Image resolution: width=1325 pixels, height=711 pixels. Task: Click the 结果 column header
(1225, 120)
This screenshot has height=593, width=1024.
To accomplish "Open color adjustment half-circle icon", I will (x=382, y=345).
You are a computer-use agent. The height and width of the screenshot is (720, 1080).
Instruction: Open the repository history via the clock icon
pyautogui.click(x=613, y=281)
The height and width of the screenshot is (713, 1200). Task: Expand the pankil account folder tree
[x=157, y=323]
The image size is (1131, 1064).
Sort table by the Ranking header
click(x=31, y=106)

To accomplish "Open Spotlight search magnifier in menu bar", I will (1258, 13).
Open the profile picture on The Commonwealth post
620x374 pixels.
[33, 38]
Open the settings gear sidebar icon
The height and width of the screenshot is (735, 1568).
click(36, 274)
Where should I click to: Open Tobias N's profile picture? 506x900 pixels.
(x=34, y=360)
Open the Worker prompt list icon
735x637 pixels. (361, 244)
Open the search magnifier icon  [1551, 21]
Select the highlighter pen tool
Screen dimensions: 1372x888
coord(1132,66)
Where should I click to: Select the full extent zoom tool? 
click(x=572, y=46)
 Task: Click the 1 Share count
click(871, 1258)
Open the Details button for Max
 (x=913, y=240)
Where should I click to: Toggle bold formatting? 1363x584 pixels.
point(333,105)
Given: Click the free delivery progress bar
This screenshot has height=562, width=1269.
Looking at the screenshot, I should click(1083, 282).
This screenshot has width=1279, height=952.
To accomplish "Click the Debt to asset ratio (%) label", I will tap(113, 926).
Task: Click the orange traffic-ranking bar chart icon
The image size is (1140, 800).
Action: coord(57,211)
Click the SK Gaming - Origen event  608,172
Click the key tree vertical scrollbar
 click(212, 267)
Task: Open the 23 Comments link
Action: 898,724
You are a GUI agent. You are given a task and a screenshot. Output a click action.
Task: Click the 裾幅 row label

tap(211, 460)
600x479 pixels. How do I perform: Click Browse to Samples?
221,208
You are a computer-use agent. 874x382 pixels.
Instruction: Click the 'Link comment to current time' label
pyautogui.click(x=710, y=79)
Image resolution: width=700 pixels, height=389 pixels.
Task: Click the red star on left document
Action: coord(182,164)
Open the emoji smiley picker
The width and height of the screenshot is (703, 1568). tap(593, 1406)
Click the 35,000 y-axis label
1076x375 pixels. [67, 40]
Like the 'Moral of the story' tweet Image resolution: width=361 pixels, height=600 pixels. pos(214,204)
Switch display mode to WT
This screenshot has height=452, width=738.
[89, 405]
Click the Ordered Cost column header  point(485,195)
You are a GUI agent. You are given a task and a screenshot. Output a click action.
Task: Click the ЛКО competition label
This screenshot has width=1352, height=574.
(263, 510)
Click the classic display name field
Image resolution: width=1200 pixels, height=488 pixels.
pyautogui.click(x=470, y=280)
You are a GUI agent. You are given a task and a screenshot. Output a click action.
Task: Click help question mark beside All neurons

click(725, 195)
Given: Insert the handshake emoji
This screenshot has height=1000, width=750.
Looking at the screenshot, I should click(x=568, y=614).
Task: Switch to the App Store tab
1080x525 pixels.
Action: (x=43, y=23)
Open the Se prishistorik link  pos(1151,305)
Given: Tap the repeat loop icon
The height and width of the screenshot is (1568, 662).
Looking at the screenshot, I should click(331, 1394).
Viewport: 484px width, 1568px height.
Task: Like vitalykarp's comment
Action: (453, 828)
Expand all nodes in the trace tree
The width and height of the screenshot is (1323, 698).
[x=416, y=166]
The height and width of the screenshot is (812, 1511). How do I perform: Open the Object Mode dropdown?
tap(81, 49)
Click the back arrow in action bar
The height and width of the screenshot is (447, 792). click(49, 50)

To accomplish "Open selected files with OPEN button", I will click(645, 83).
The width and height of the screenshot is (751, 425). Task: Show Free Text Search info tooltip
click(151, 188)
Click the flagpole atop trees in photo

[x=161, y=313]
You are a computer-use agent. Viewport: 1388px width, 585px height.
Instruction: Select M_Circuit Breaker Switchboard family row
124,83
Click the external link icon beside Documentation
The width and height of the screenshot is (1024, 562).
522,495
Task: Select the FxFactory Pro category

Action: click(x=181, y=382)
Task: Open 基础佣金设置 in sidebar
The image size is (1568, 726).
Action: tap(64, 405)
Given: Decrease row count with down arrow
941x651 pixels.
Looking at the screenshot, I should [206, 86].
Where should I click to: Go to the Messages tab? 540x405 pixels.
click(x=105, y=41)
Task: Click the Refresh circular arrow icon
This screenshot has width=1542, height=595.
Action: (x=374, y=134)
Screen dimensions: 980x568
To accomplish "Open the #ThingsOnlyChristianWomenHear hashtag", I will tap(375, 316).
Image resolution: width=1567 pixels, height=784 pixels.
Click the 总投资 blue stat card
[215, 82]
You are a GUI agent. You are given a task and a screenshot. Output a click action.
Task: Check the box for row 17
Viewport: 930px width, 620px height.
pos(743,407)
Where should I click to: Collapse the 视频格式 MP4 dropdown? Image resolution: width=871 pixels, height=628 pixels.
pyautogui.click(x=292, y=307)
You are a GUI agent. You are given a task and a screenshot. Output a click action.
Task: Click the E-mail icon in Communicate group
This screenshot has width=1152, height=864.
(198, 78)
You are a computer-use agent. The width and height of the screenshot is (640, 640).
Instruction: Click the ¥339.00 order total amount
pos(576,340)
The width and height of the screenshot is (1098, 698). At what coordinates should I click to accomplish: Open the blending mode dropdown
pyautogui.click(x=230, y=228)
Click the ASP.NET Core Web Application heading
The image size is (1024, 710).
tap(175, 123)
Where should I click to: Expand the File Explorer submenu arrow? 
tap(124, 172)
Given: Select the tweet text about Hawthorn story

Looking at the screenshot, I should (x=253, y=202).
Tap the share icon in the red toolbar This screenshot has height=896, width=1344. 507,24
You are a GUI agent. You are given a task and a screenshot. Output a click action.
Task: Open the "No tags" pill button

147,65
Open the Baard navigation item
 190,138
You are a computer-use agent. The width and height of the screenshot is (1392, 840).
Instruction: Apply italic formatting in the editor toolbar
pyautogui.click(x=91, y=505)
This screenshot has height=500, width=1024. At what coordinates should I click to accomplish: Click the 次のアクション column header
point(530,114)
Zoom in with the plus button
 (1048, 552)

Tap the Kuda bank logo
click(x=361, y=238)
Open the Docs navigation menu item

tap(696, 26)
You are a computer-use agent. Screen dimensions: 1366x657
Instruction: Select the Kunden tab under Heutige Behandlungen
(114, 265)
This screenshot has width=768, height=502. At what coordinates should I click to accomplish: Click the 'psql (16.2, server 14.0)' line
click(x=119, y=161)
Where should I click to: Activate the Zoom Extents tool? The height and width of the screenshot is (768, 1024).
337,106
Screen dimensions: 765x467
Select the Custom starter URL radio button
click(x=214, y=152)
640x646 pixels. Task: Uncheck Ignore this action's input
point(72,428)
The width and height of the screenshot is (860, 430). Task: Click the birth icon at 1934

> **Task details**:
Output the material above exactly, but only from the line that carries "This screenshot has height=1000, width=750." through the line that carries "Given: Tap the repeat loop icon".

> **Your solution**:
This screenshot has height=1000, width=750.
Looking at the screenshot, I should click(x=568, y=614).
Task: Switch to the App Store tab
1080x525 pixels.
Action: (x=43, y=23)
Open the Se prishistorik link  pos(1151,305)
Given: Tap the repeat loop icon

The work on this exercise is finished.